### DATA SUPPLIED
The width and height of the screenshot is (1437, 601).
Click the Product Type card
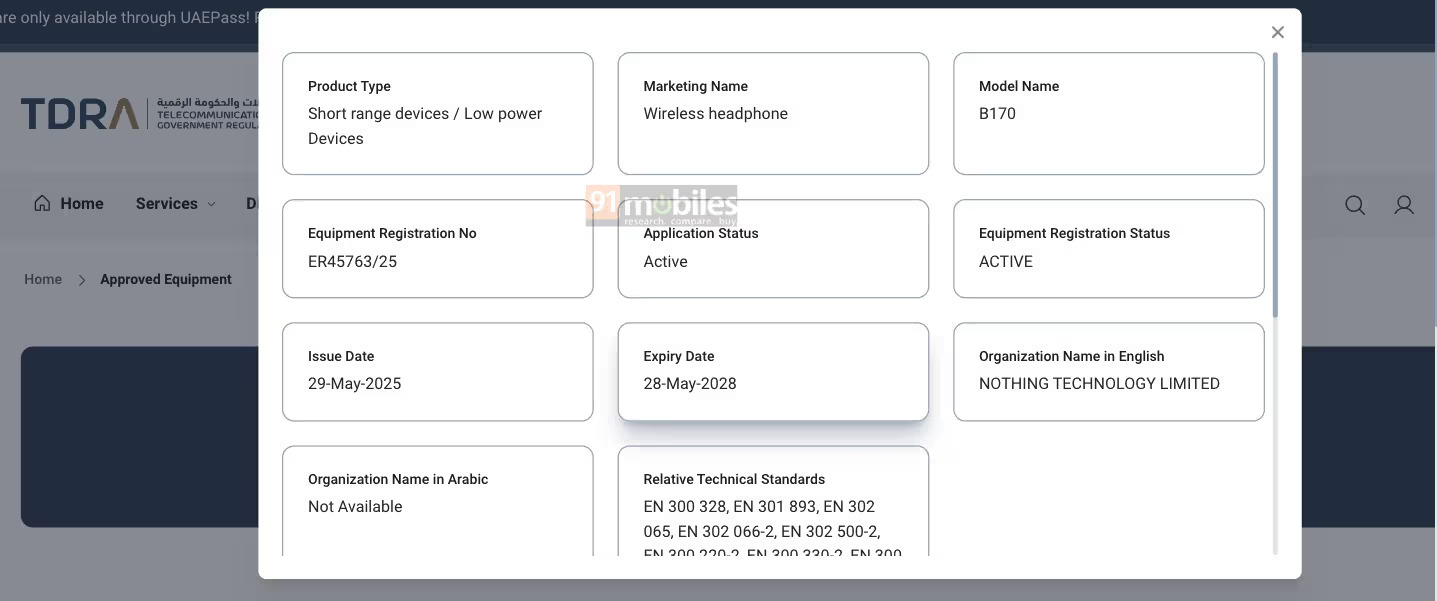point(437,113)
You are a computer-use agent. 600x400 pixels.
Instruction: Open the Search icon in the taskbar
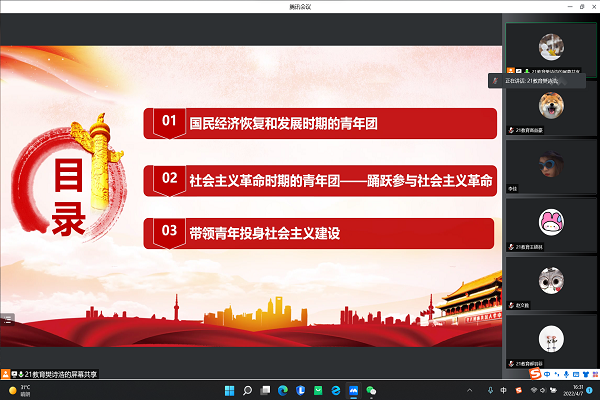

### YOUR GOAL
Reproduce nothing but the lines from the line containing "You are a computer-use agent. 600x400 pixels." through the last line of the data above, exactly as written and without pictures.

### EXPECTED ANSWER
You are a computer-use agent. 600x400 pixels.
Instruction: Open the Search icon in the taskbar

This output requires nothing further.